Lost but not forgotten
Dalian Travel Blog› entry 20 of 20 › view all entries
Hello, family, friends and fellow travelers,
Pardon for my lack of not writing as much. Really haven't traveled anywhere to write or share photos... well, that's not entirely true, the share photos that is. I've been put on on-call status, or floater, meaning that I am assigned teaching when required. Get paid the same of number of hours I had registered, just don't work as hard... LOL! Almost a deal in itself, receive a paycheck for almost doing nothing. I do have ONE assigned class every Saturday morning, then I'm free most of the time... and I do mean majority of the time.
I'd say the first week of being a floater, I was called to do conduct a weekend (both Saturday and Sunday) for a staff on holiday, then on Wednesday called for another whilst I was preparing to conduct the school staff their English Class, then Saturday, slammed again when my presence was requested to return to my original school for another teacher had called in sick. The manager of the advanced class had requested that I teach for the remaining semester since they do not have an official teacher handling the class, so no biggie. Really don't mind at all.

--

**Exercise details:**
Answer these questions using the Dalian travel blog entry.
1. What status has the writer been put on?
2. When does the writer's one assigned class meet?
3. Why did the manager of the advanced class ask the writer to teach it for the remaining semester?
The data from here on comes from a separate source.

**Collected data:**
--

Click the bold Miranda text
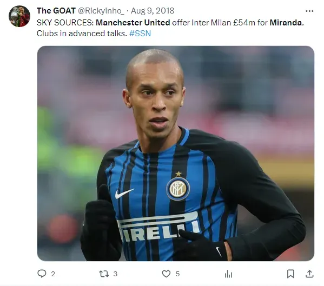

--

**Response:**
1. On-call status, or floater.
2. Every Saturday morning.
3. They do not have an official teacher handling the class.